The LLM augments operational planning by generating context-specific task checklists. Using no-code tools, implementers receive tailored guidance based on barangay conditions and timelines, reducing missed steps.
This chatbot uses an LLM to clarify agency roles within EPAHP. The LLM augments coordination by answering questions about mandates and workflows, reducing confusion and delays across agencies.
The LLM augments capacity building by generating short, role-specific training content. No-code deployment allows rapid updating and scalable staff learning.
The LLM augments reporting by converting field notes into structured progress narratives. Using no-code tools, staff save time while improving report quality and consistency.
This project uses an LLM to synthesize beneficiary stories into themes. The LLM augments evaluation by capturing qualitative impact often missed by indicators alone.

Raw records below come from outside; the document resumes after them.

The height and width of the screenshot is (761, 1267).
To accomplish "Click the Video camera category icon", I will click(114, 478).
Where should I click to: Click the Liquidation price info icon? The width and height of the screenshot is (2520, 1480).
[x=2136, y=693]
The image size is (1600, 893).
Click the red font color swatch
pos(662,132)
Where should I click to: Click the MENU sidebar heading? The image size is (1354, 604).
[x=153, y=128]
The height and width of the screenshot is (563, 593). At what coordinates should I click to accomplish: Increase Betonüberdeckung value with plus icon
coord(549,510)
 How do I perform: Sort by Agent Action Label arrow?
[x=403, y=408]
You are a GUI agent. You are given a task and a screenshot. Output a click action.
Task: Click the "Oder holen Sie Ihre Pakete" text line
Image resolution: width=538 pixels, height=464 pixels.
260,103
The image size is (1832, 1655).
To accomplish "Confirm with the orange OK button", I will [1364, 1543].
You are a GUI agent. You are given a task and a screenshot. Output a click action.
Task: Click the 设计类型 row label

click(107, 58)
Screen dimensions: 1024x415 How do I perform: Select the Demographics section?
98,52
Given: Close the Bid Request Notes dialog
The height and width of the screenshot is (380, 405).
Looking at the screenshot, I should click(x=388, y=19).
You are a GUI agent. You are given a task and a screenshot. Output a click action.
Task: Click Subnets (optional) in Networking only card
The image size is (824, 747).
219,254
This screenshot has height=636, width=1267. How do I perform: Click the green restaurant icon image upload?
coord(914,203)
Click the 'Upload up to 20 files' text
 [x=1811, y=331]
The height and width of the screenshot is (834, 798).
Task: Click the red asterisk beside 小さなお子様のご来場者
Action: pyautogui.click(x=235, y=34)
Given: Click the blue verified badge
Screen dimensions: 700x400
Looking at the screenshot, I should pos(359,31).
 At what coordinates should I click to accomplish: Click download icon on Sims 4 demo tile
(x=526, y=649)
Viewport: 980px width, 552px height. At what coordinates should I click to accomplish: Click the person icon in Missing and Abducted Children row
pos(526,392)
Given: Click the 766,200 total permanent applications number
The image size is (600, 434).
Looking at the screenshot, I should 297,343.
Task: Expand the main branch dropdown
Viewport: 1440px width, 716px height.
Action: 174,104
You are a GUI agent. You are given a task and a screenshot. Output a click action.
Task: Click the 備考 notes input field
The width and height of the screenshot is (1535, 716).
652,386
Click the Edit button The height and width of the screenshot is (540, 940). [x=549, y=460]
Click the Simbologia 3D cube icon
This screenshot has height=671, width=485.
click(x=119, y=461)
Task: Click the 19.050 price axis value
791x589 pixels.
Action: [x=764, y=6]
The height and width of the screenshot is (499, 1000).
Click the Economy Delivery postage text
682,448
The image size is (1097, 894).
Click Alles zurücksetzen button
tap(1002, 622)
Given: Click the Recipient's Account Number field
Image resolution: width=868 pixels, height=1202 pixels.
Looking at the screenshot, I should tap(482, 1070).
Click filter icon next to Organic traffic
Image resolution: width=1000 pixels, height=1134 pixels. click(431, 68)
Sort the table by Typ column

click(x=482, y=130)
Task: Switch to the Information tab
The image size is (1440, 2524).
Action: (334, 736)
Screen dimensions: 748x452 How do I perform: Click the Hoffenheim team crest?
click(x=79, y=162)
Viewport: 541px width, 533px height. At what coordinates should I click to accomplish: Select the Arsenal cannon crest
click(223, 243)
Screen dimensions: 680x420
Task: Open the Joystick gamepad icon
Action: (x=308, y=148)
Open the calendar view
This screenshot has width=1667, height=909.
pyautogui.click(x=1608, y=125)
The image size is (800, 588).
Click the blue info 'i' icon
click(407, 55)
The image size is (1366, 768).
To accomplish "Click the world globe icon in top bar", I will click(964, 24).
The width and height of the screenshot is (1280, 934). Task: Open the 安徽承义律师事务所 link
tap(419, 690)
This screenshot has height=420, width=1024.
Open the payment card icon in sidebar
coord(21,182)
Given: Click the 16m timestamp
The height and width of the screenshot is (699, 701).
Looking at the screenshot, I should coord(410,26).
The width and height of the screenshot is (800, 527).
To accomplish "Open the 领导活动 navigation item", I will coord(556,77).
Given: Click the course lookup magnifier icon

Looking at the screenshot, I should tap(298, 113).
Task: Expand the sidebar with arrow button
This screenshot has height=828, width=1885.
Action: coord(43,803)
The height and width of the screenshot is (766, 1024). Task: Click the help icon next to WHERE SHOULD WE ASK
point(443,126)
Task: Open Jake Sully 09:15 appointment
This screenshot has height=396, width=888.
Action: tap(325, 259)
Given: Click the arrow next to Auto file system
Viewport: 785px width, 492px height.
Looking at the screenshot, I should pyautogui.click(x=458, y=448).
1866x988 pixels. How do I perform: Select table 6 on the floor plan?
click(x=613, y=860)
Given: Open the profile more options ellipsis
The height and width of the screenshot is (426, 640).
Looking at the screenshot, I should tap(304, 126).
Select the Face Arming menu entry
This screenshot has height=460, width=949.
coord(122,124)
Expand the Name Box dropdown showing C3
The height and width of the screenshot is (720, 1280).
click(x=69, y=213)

The LLM augments early warning by identifying risk signals in qualitative updates. No-code deployment supports timely intervention while keeping decisions human-led.
The LLM augments data quality by explaining indicators and reporting requirements in plain language. This reduces reporting errors and improves compliance.
This assistant uses an LLM to analyze open-ended community feedback. The LLM augments responsiveness by identifying trends and concerns quickly.
The LLM augments adaptability by guiding EPAHP adjustments during disasters. Using no-code chat, implementers receive context-aware advice that preserves nutrition outcomes during shocks.
This project uses an LLM to identify emerging hunger risks from narratives. The LLM augments anticipatory action without requiring predictive models or sensors.
The LLM augments contextualization by adapting guidance to urban or rural realities. No-code tools ensure implementers receive relevant instructions.
The LLM augments cultural sensitivity by helping tailor EPAHP delivery to IP food practices and norms. This supports inclusive, respectful implementation.
This assistant uses an LLM to synthesize indicators and narratives to assess readiness for exit from EPAHP. The LLM augments transition planning while keeping decisions with social workers.